• **What to do**
With the pictures left out, transcribe exactly the lines from the one with "Task: Click the" through the end of the data.

• **Given data**
::::::::
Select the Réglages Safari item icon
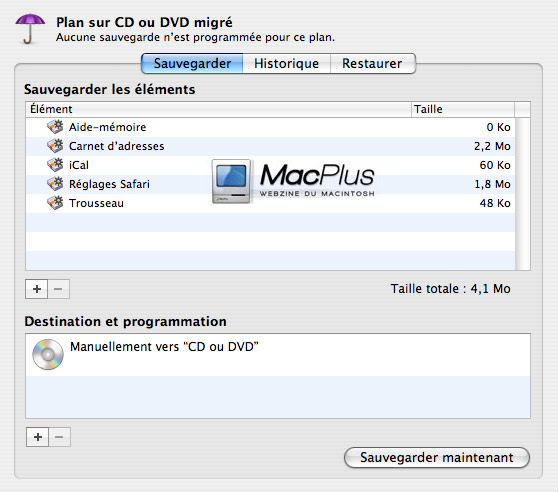This screenshot has height=492, width=558. [55, 184]
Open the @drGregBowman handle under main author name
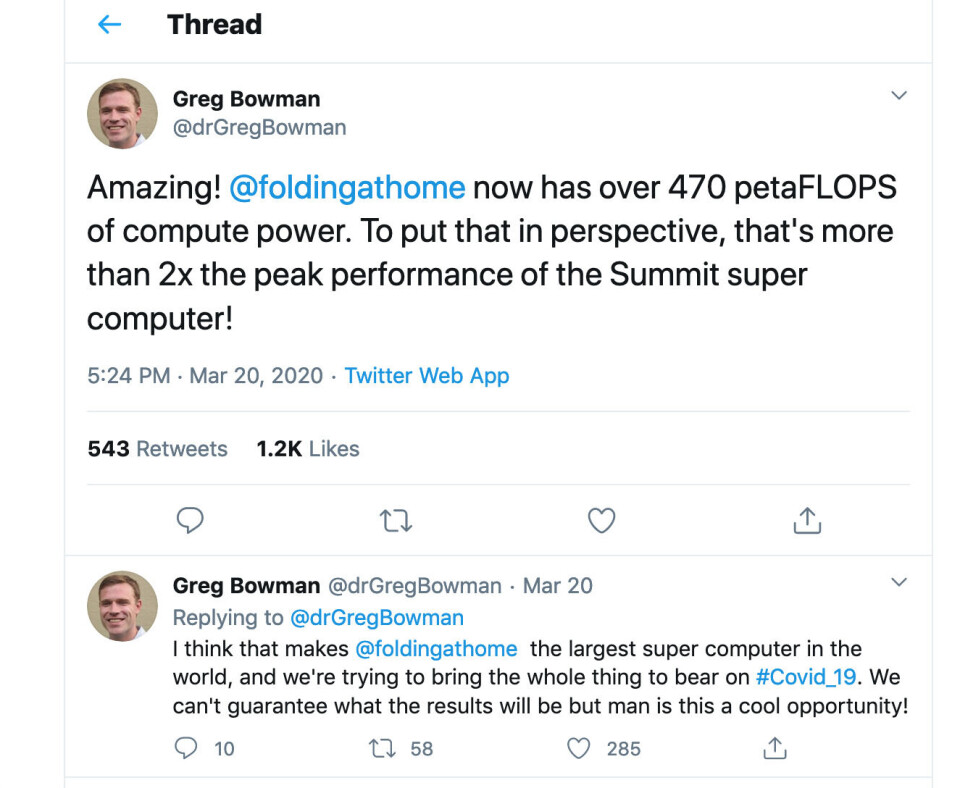The height and width of the screenshot is (788, 960). pos(259,127)
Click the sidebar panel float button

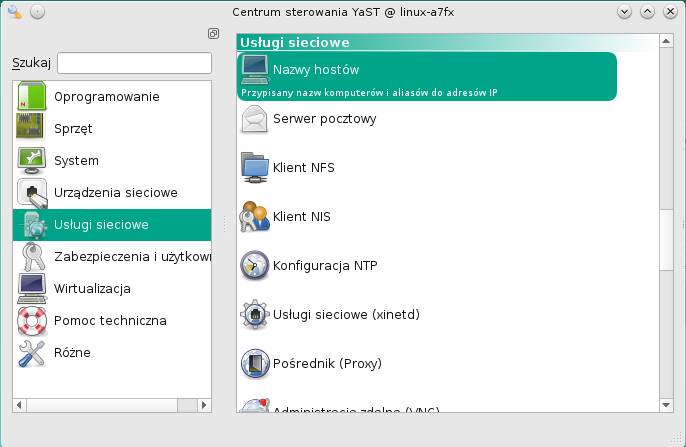tap(213, 34)
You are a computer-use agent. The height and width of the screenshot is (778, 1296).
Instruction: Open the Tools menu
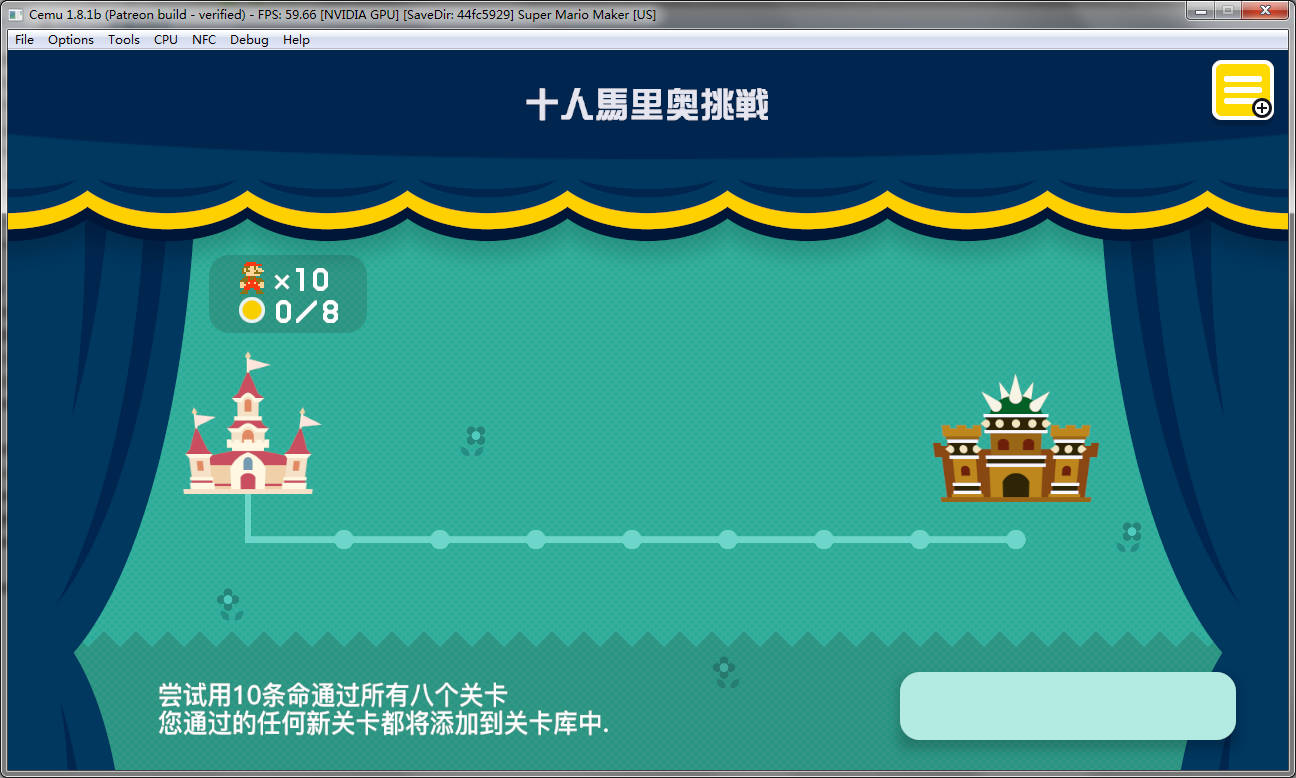[x=123, y=39]
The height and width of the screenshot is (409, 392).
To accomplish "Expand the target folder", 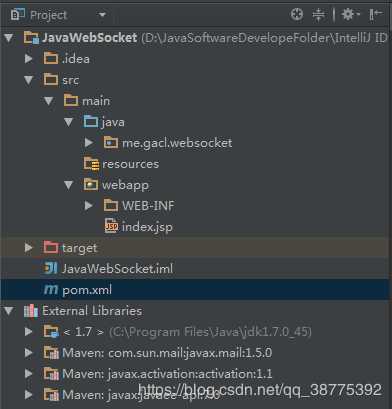I will click(x=29, y=248).
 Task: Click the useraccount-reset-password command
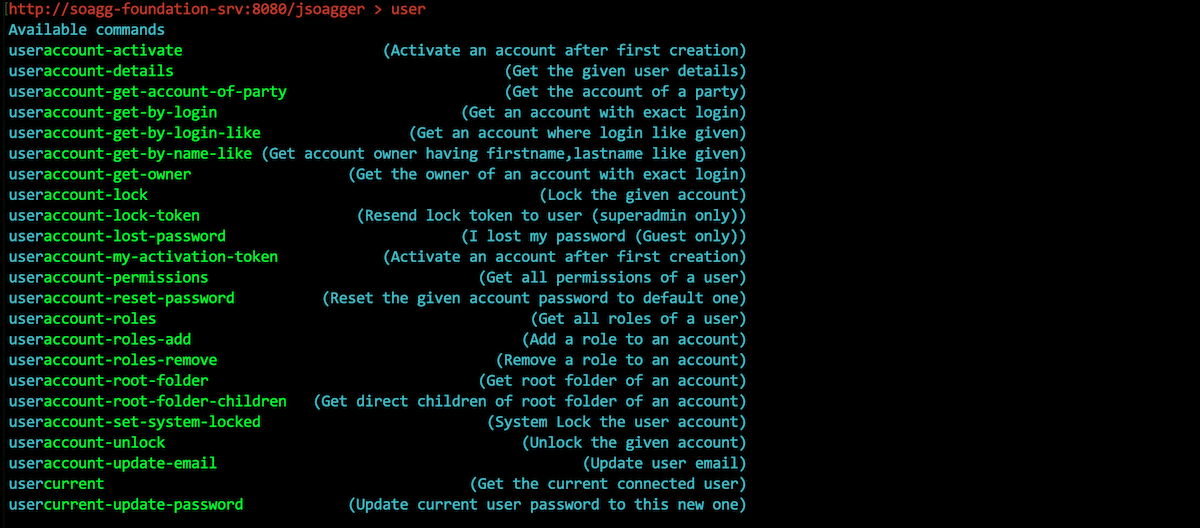pos(121,298)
::::::::
• **Solution below**
 Task: Click the useraccount-reset-password command
pos(121,298)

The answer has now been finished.